Step 5: Conclude $k$-distribution of $(V_n)$

We have shown that for any $k$-tuple of intervals $[a_i,b_i)$, the limiting proportion of $n$ such that

$$ (V_n, \dots, V_{n+k-1}) \in [a_1,b_1) \times \cdots \times [a_k,b_k) $$

is exactly

$$ \prod_{i=1}^k (b_i - a_i). $$

This verifies the definition of $k$-distribution for the sequence $(V_n)$.

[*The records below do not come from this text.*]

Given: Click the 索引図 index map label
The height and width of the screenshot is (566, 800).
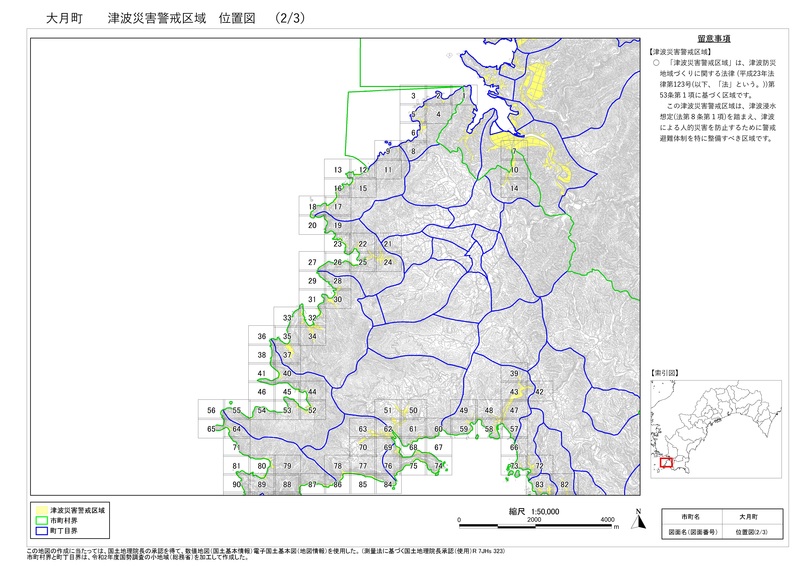Looking at the screenshot, I should click(664, 372).
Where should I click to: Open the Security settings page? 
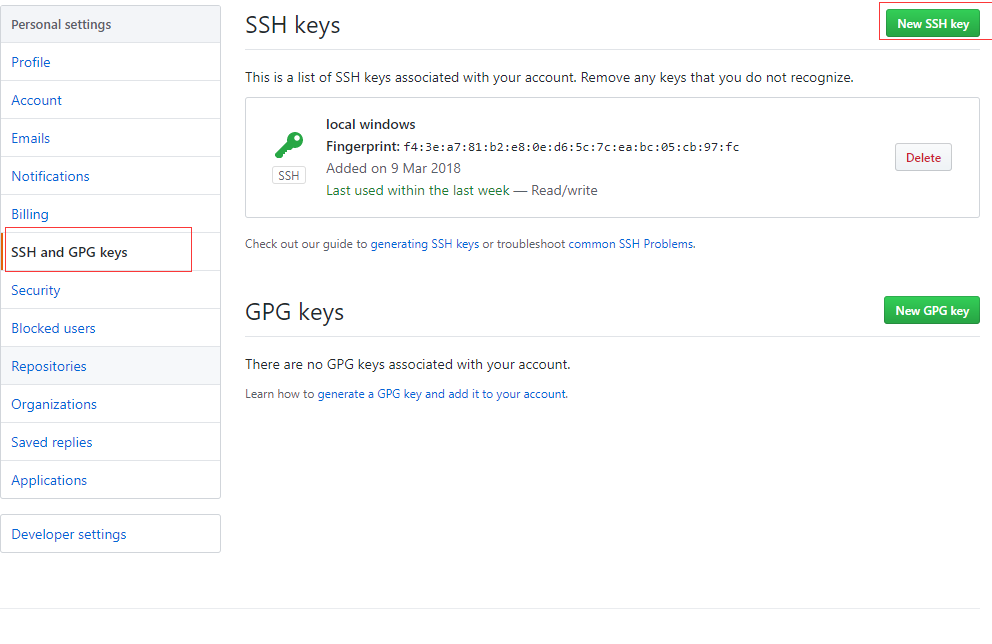[111, 290]
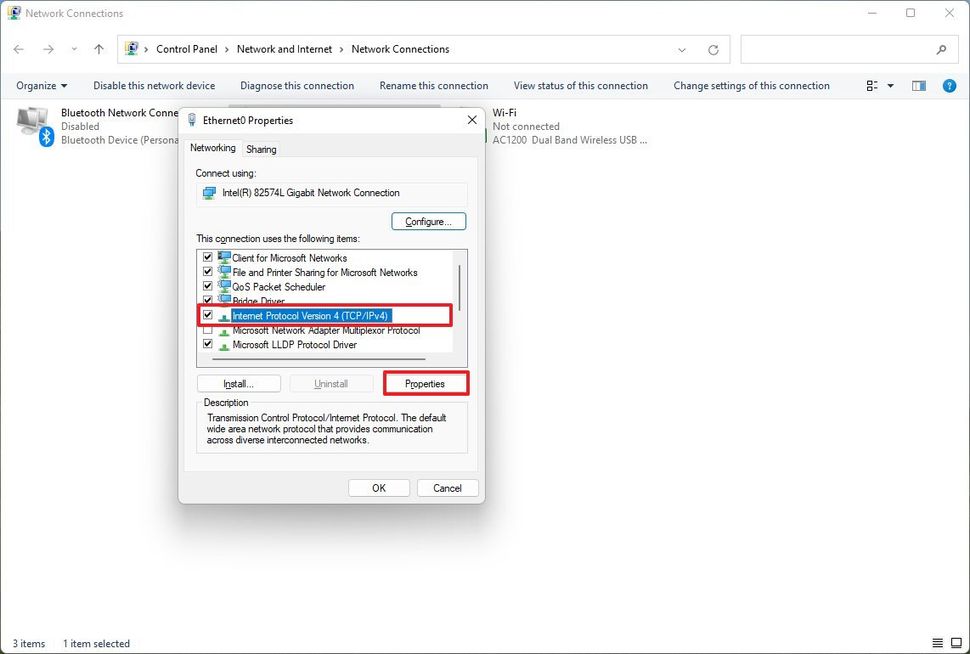Select the Networking tab
The height and width of the screenshot is (654, 970).
pyautogui.click(x=213, y=148)
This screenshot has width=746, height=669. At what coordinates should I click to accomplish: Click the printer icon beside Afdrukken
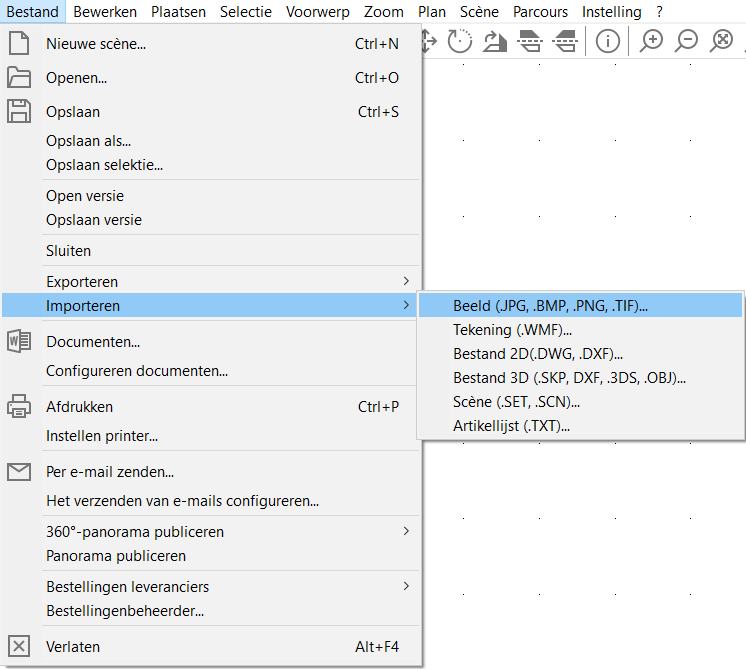(x=19, y=407)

$$ \boxed{\text{If $(U_n)$ is $k$-distributed, then $(V_n)$ is $k$-distributed.}} $$

∎

Step 6: Remarks

The crucial point is that the union of small rectangles $\bigcup_{\mathbf{j}} R_{\mathbf{j}}$ approximates the target interval exactly in volume as $n \to \infty$.
This avoids the error in the previous solution, which incorrectly applied $k$-distribution to a number of rectangles growing with $n$.
The limiting argument is essentially a Riemann sum approximation, which rigorously justifies the passage from the discrete sequence $V_n$ to the continuous measure.